* **Task**: Could you return, word for word, the part of the listing that opens with the line containing "Given: Open the PyTorch 2.0 tab" and closes at the end of the listing, with both ends included? Leave the pictures out of your answer.

+++

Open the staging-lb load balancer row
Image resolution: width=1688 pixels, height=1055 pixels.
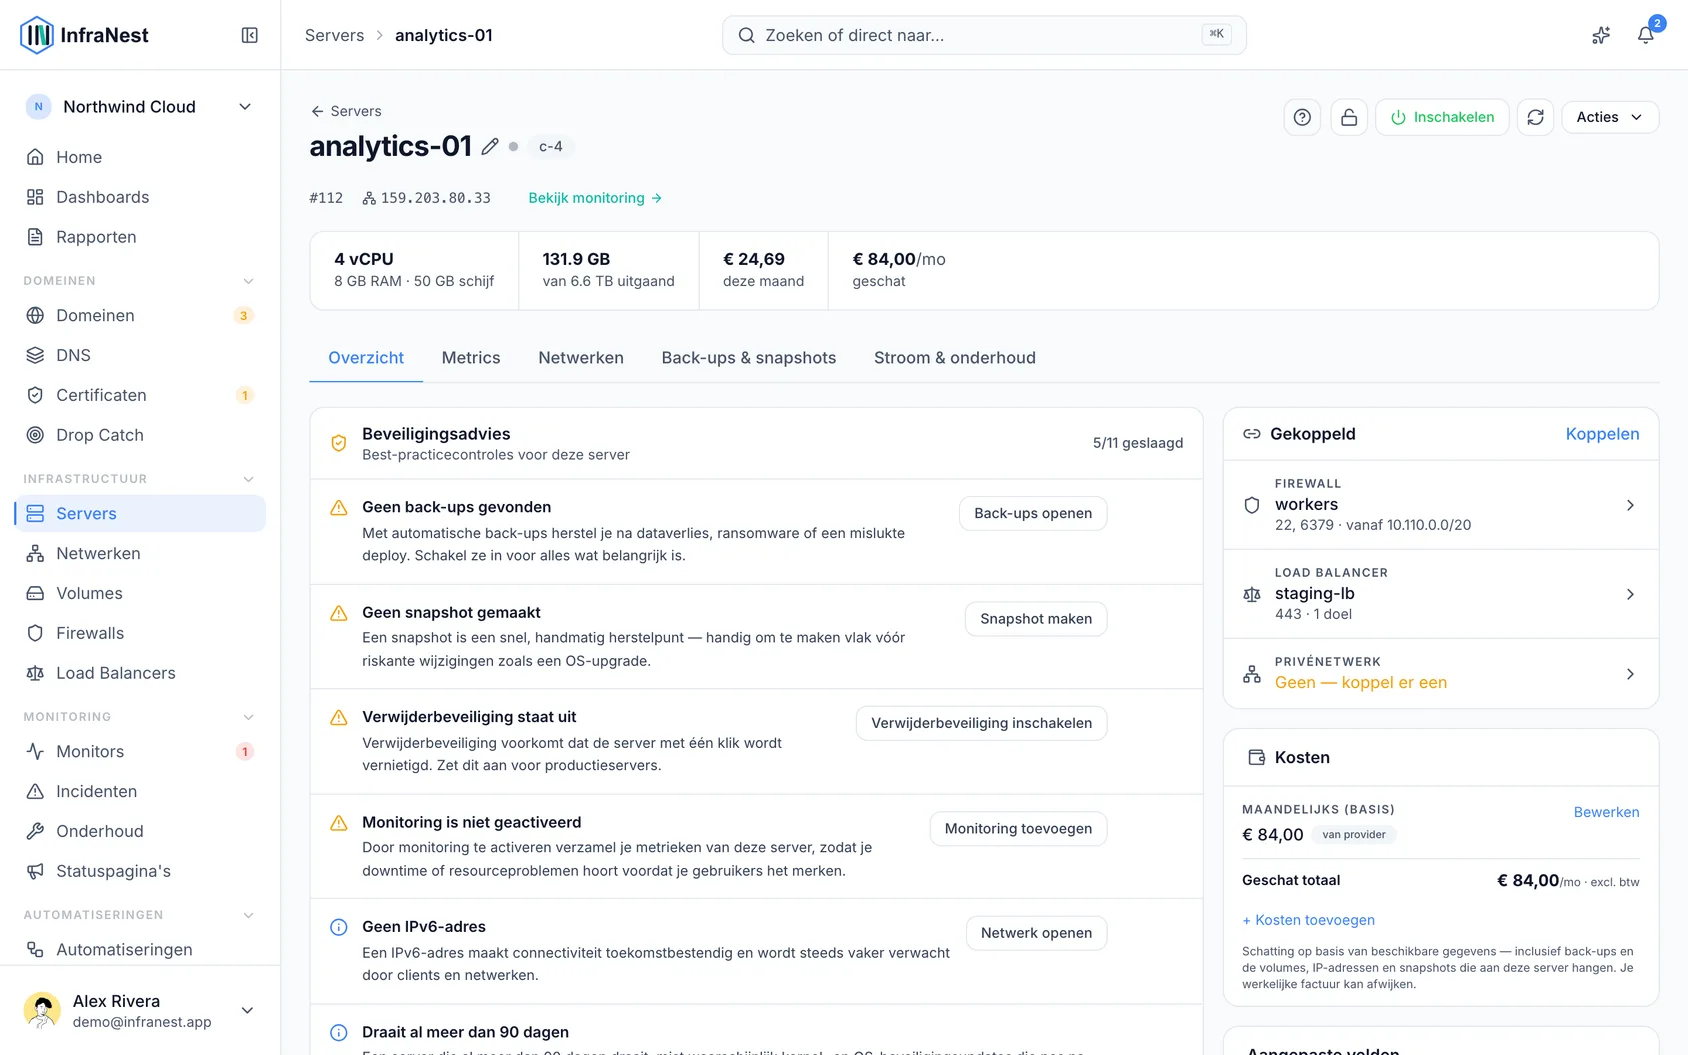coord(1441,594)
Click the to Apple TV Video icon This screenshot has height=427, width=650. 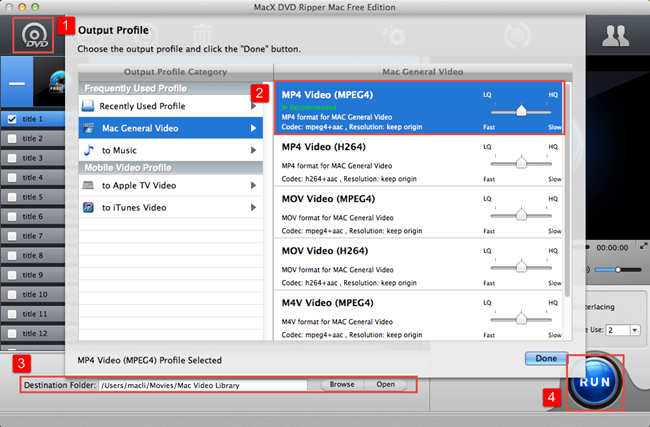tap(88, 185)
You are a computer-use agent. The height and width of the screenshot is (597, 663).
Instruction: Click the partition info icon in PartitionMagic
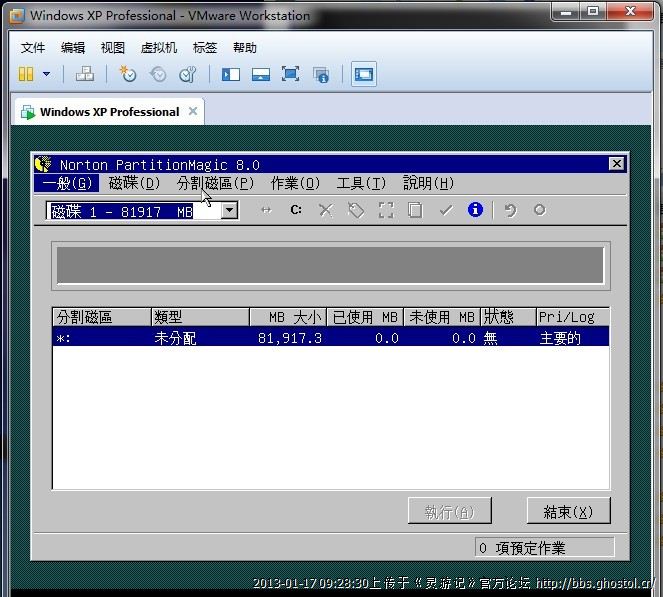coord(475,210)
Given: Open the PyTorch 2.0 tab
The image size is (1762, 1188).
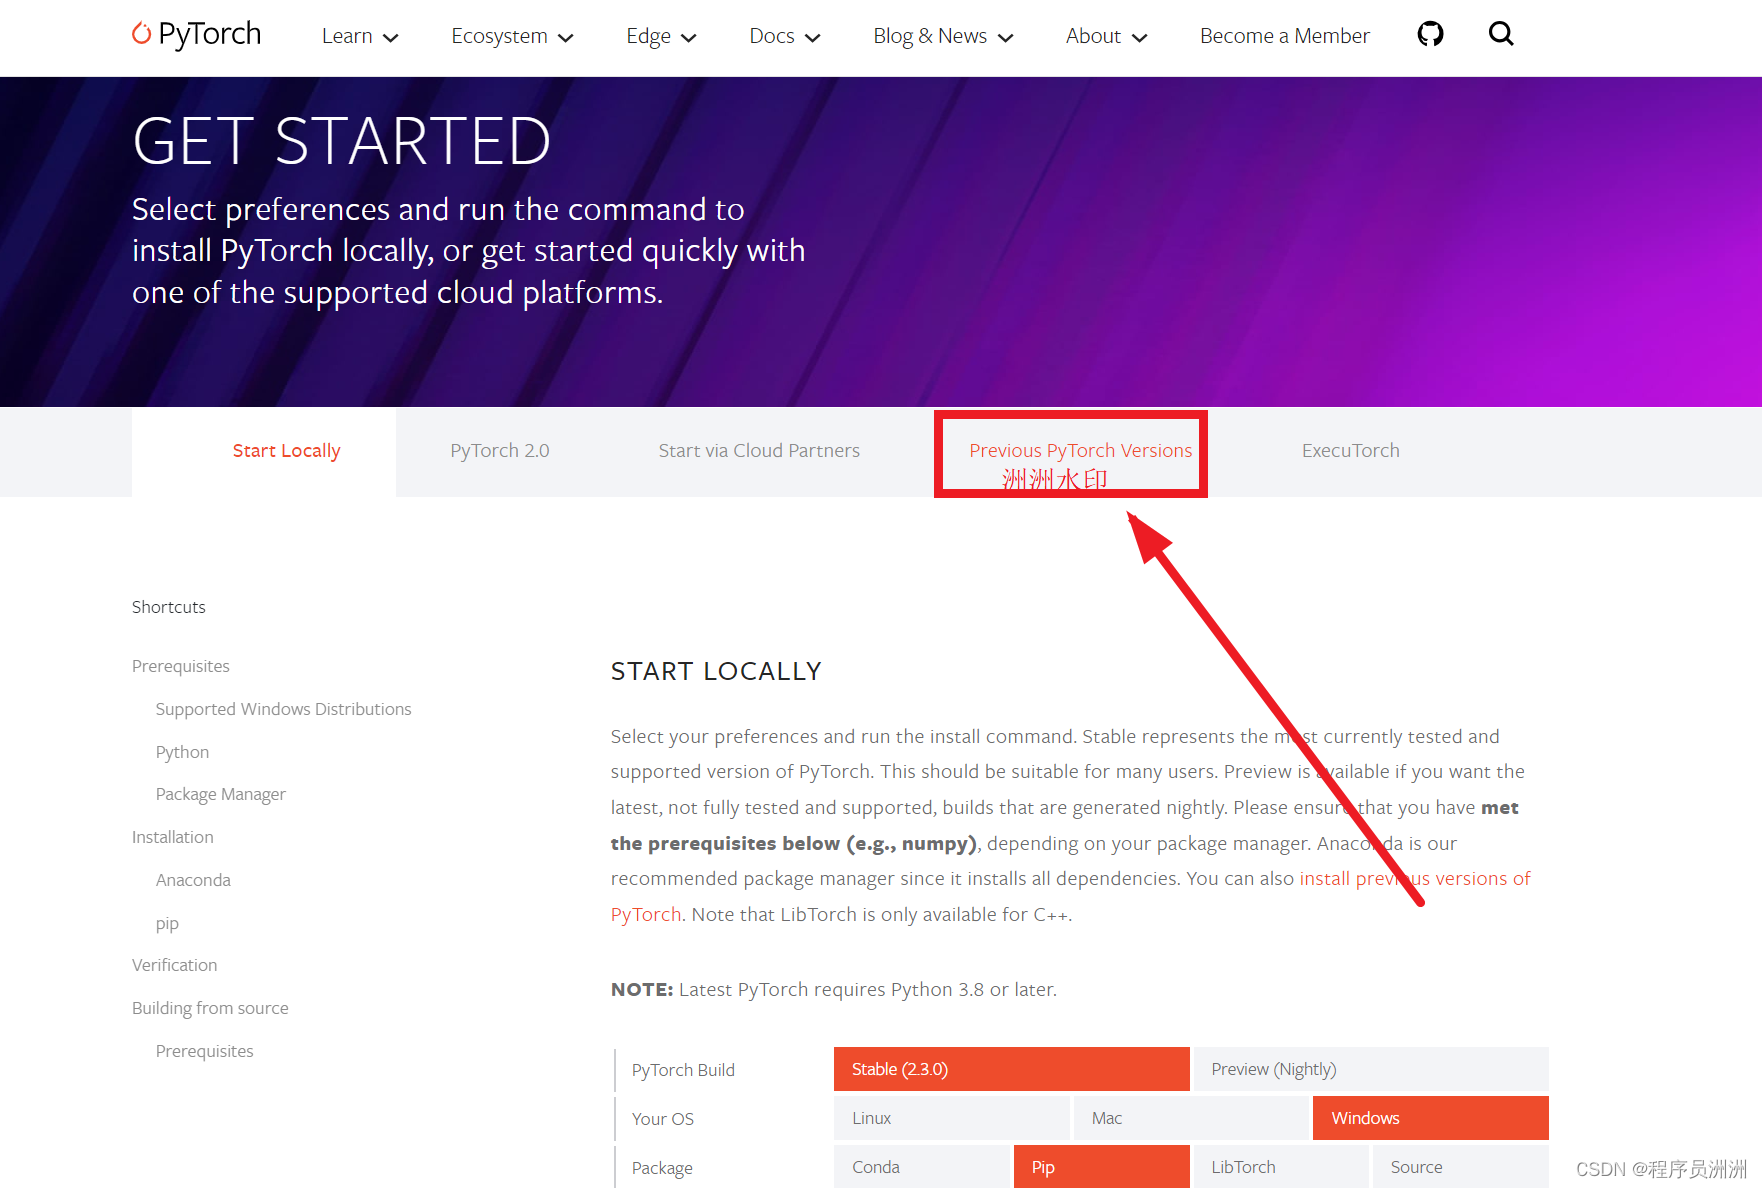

+++

* **Solution**:
Given: Open the PyTorch 2.0 tab
The image size is (1762, 1188).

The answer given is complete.